- Rune Breaker: Chapter 1 – The Bargain is Struck
- Rune Breaker: Chapter 2 – The Clever Girl
- Rune Breaker: Chapter 3 – A Paradise in the Future
- Rune Breaker: Chapter 4 – Clan of the Winter Willow
- Rune Breaker: Chapter 5 – Spell-worked Water, Alchemical Food
- Rune Breaker: Chapter 6 – Waste Not Want Not
- Rune Breaker: Chapter 7 – Battlelines
- Rune Breaker: Chapter 8 – Filling the Gap
- Rune Breaker: Chapter 9 – The King of Flame and Steel
- Rune Breaker: Chapter 10 – Recovery
- Rune Breaker: Chapter 11 – Sisters, Brothers
- Rune Breaker: Chapter 12 – Her Most Beauteous Wings
For once, Taylin was in complete agreement with Ru.

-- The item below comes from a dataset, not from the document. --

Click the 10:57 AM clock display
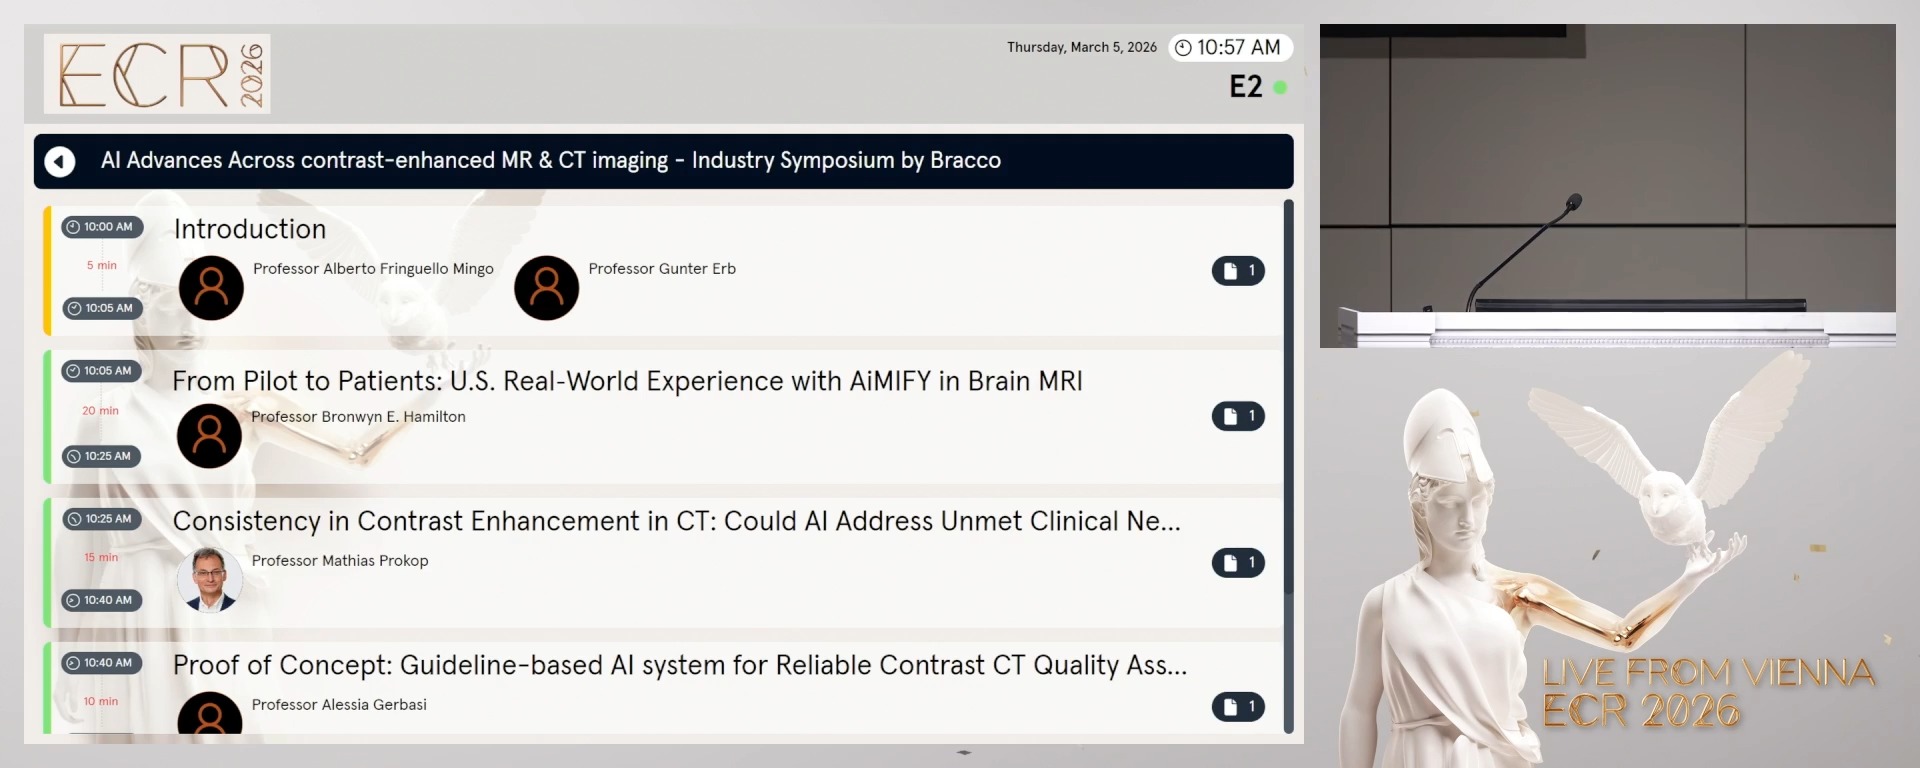Image resolution: width=1920 pixels, height=768 pixels. click(x=1230, y=48)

A beat behind him, she echoed his ‘What?’.
The stranger smirked; not a cruel sneer, but a playful ‘I know something you don’t know’ smirk, and dismounted, careful never to let them out of his sight. His soft boots did well on the sand and though he would have been a few inches shorter than Ru, if he ever stopped hovering, he didn’t seem to be looking up at either of them.
The rifle dangled down by his hip on a leather strap and one hand dipped down to hold it steady. The other reached up to tip the hat out of his eyes.
He was younger than Taylin first thought. Possibly, she was fooled by the rasp n his voice from travel dust, but now that she saw his face, he couldn’t have been that long out of his teens. Laughing blue eyes told of a soul that found joy and wonder easily. But he hollows and bags around them, couple with the wilted, uneven cut of his hair suggested he hadn’t done so recently.
Still, when he offered them a neighborly smile, it definitely touched those eyes. “The short answer, Madame Traveler, is this: I can’t tell when you’re lying, but I know when you’re telling the truth.” The smile turned back into the smirk from before. “You can lower your hands now.”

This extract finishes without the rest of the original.